The Dalai Lama is what’s known in Tibetan Buddhism as a “tulku”. A tulku is an individual soul, usually a great teacher, who, after death, chooses to return to incarnation in order to continue his work teaching others. They just reincarnate over and over, their previous students search them out and raise them and continue. Theoretically the current Fourteenth Dalai Lama is the same guy as the first Dalai Lama. The same guy has returned fourteen times so far and picked up right where he left off before he died. That’s a tulku. Death doesn’t even represent a career change.
What if a fly trap, or any plant, what if they’re all one tulku spread out over infinite time?
What if . . .
. . . .what if – human beings, all of us, are one Tulku spread out over time, like flytraps? What if we are all one soul, the same soul, co-existing incarnationally, over 6 billion life times but all here simultaneously? Because we experience time as individuals, instead of being spread out, experience it as an arrow instead of a loaf of bread? Maybe nobody else in nature does that.

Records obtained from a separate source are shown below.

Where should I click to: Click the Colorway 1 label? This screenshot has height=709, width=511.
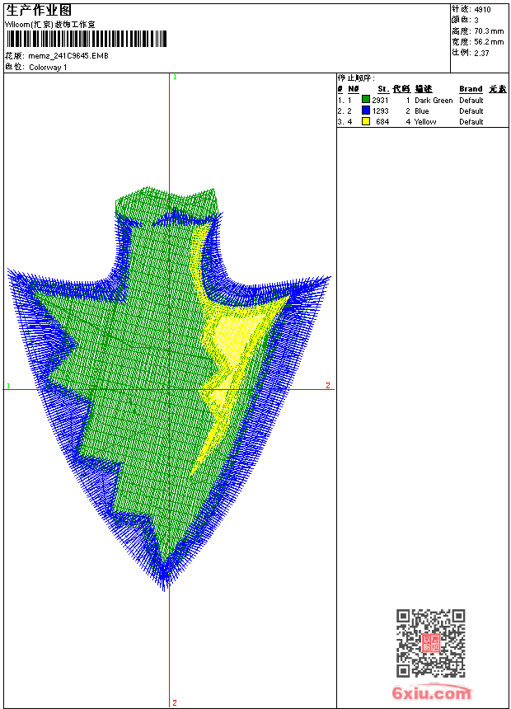pyautogui.click(x=48, y=67)
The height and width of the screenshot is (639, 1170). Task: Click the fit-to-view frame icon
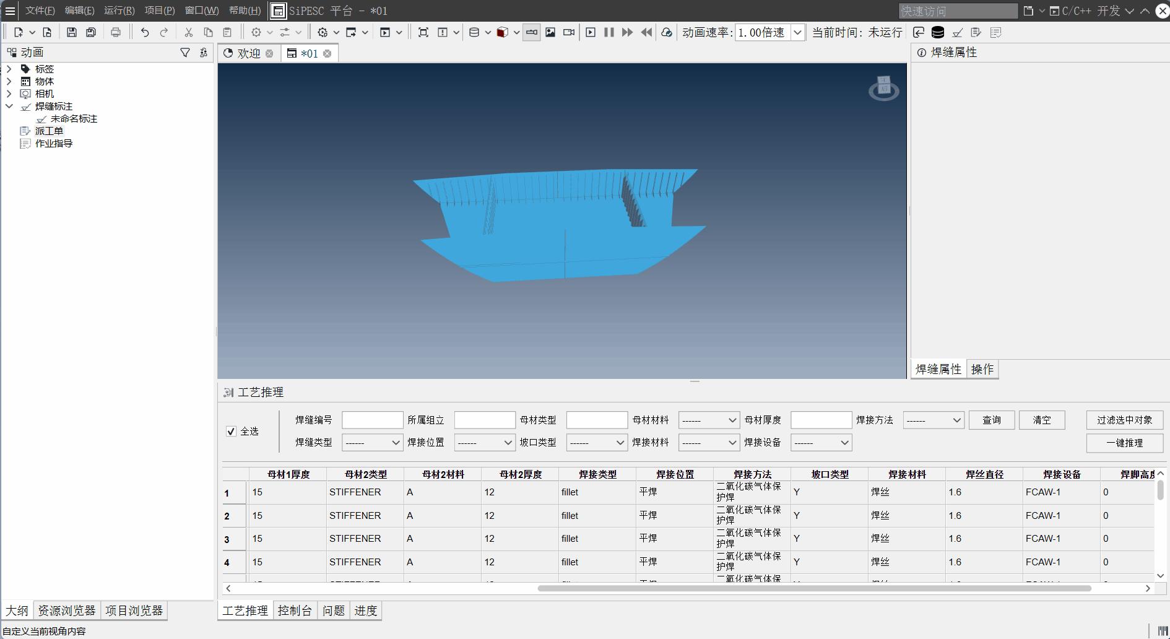click(x=423, y=32)
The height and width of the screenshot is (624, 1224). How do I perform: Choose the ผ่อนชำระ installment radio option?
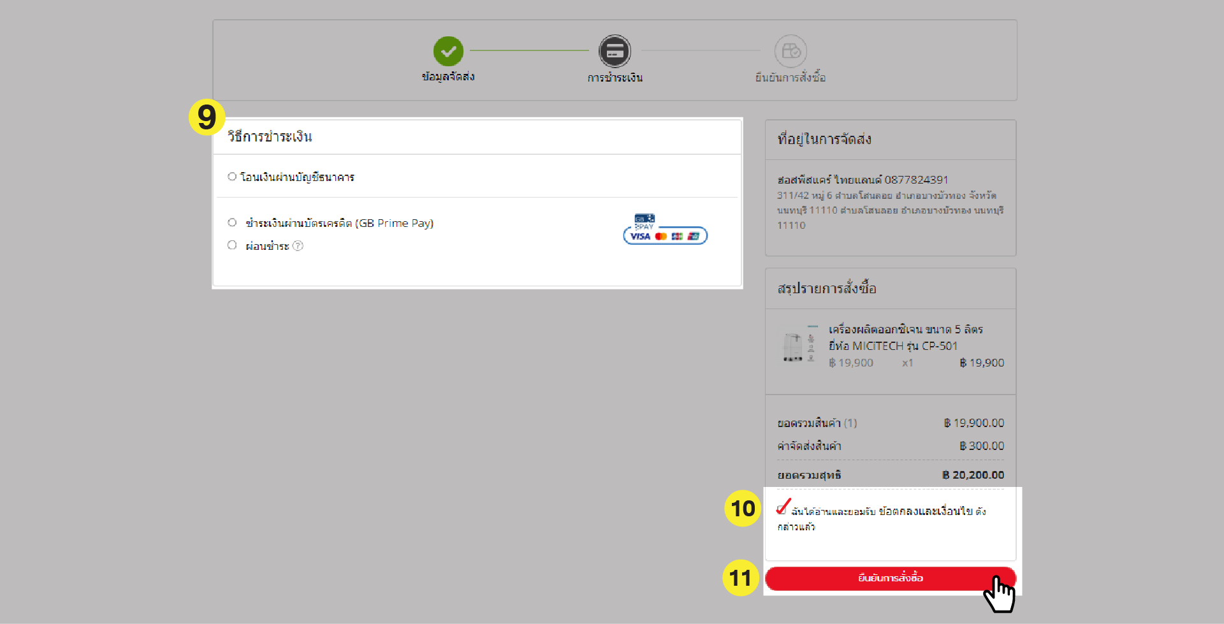click(232, 245)
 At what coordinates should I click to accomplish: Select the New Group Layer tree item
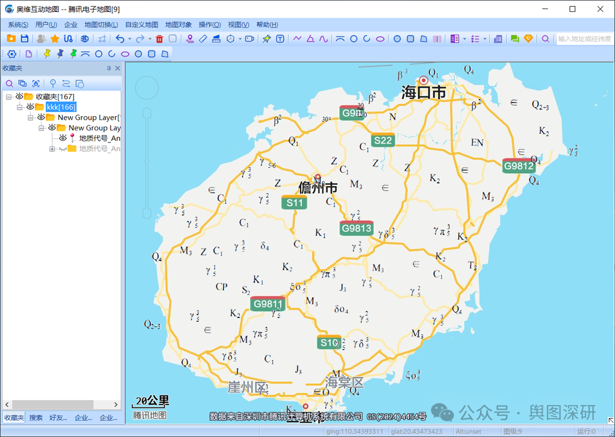(x=88, y=117)
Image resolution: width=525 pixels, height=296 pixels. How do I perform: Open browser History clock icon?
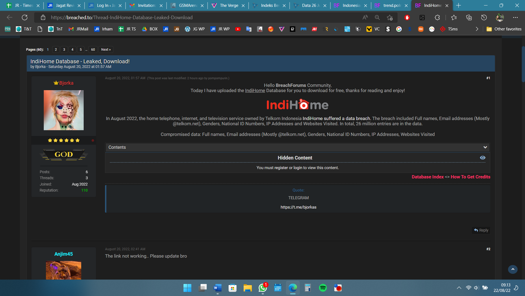484,18

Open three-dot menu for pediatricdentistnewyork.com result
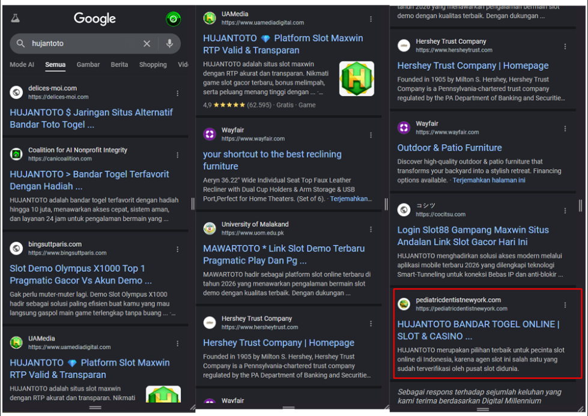pyautogui.click(x=565, y=305)
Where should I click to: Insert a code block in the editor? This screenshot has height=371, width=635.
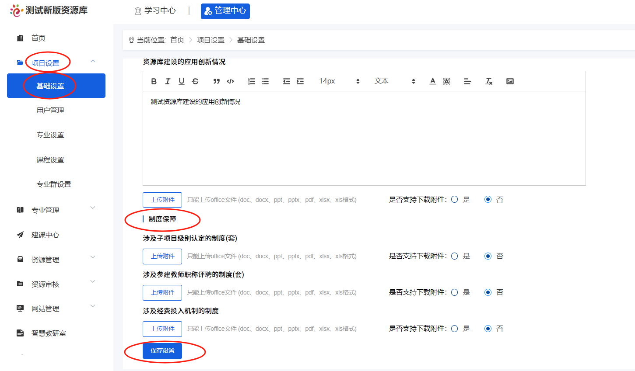pos(230,81)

What if you reading this are really me, but in a different incarnation? Maybe incarnated as a woman?
But what if . . . .
. . . . but what if someone found this out? What would sex be like for that person?
What if that person woke up, as though waking up inside of a lucid dream, and realized that every person he met was actually himself/herself in a different incarnation, spread out, traveling side by side with him? What would that be like?
I pick up my notepad and pencil, wash down a cookie with a long swig of cold coffee. And begin.
On the subway to Battery Park, the woman in the black raincoat snuggled over and nudged Ron gently but assertively in the ribs. He lowered his New York Times and looked at her.
“Excuse me, sir,” she said. “Listen, if I should start screaming? Just wake me up.”